Kata orang, perasaan cinta tak dapat disembunyikan. Cahayanya akan selalu memancar, dan aroma wanginya akan tercium. Hamzah mengetahui bahwa Zahra menyukai dirinya. Gerak tingkah Zahra memperlihatkan hal itu. Namun, Hamzah berusaha untuk tidak menanggapinya, takut terjerumus dosa.

Apa kriteria calon istri menurutmu? Tanya seorang teman kepada Hamzah.
“Wanita yang pemalu,” jawabnya.
“Mengapa?”
“Karena wanita yang pemalu lebih mudah untuk dibimbing.”

Wanita pemalu lebih mudah untuk dibimbing, begitulah keyakinan Hamzah. Lalu ia pun teringat dengan wanita pemalu di kampusnya dahulu, Zahra. Sedang apa kiranya ia sekarang?

Zahra ditimpa kebimbangan. Hatinya dibakar rindu. Sesekali dikirimnya pesan singkat kepada Hamzah untuk menanyakan masalah agama atau materi kuliah yang dulu belum dipahaminya. Hal itu sedikit mengobati rindunya.
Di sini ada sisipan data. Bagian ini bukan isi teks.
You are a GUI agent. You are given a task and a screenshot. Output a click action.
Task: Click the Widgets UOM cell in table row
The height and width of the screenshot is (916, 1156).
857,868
Hamzah, setelah kuliah tak segera mendapat pekerjaan sesuai kualifikasinya. Ia masih bekerja paruh waktu di perusahaannya dahulu. Saat mendapatkan sebuah pekerjaan, ia hanya bertahan beberapa minggu saja karena ia tak tahan dengan tekanan pekerjaan dan terkekangnya waktu.
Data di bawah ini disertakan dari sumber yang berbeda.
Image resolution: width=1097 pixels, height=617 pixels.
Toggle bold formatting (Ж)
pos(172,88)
Kemudian ia mendirikan sebuah usaha kecil-kecilan dengan modal pinjaman. Ia harus bekerja keras agar bisa mandiri. Selama beberapa waktu, usahanya tidak berjalan dengan lancar. Ia merasa tertekan dengan tuntutan ekonominya. Orang tuanya sudah tua. Ia ingin orang tuanya segera beristirahat dari pekerjaan. Namun untuk hal itu, ia haruslah bisa mandiri dan menghidupi orang tuanya.

Semakin lama usahanya semakin menurun. Lantas karena tak menghasilkan profit yang berarti, ditutupnya usaha tersebut. Hamzah bimbang. Himpitan ekonomi semakin menyesakkan dadanya.
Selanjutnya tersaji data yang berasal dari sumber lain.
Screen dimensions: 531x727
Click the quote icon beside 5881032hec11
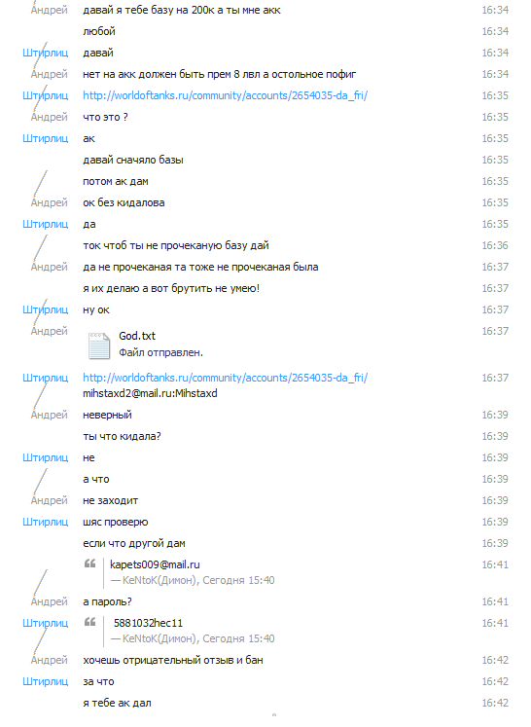point(89,622)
Di usianya yang sekarang, semestinya ia sudah menikah dan mandiri. Sebenarnya ia pun sudah berencana akan menikah. Ketika memikirkan pernikahan, pikiran Hamzah terbayang wanita pemalu itu, Zahra. Ah, aneh, mengapa ia yang terbayang, batin Hamzah.

Impian pernikahannya tak mungkin terwujud sebelum ia bisa mandiri. Sedangkan, kini ia menganggur, tak punya penghasilan yang berarti. Meskipun ia masih bekerja paruh waktu pada perusahaannya dahulu, penghasilannya masih pas-pasan.

Dalam keadaan seperti, Zahra masih kadang mengirim pesan singkat. Hamzah semakin bimbang. Ia tak ingin larut memberikan harapan kepada Zahra. Ia pun tak mau sering-sering berkomunikasi dengan Zahra meskipun hanya komunikasi tanya jawab masalah agama.

Ia harus mengambil keputusan. Ia tak mau semakin lama bermimpi. Ia tak mau Zahra semakin memupuk harapan. Ia mengambil keputusan.

“Jika ada laki-laki yang baik datang melamar, terimalah.” Itu isi pesan singkat Hamzah kepada Zahra. Nasehat yang biasa saja, namun sebenarnya isinya menusuk hati Zahra.

Zahra paham apa maksud pesan tersebut. Hamzah ingin ia pergi dari hidupnya. Hatinya menangis. Gadis yang bersahaja itu terluka. Harapannya bertahun-tahun punah. Benih yang dahulu disimpannya dalam-dalam telah layu.

Air mata membasahi pipi gadis pemalu itu. Pilu dan sendu senantiasa menaungi hari-hari Zahra. Hanya kepada Allah-lah diutarakan kesedihannya. Dihaturkannya doa-doa ke atas langit dengan penuh ketulusan.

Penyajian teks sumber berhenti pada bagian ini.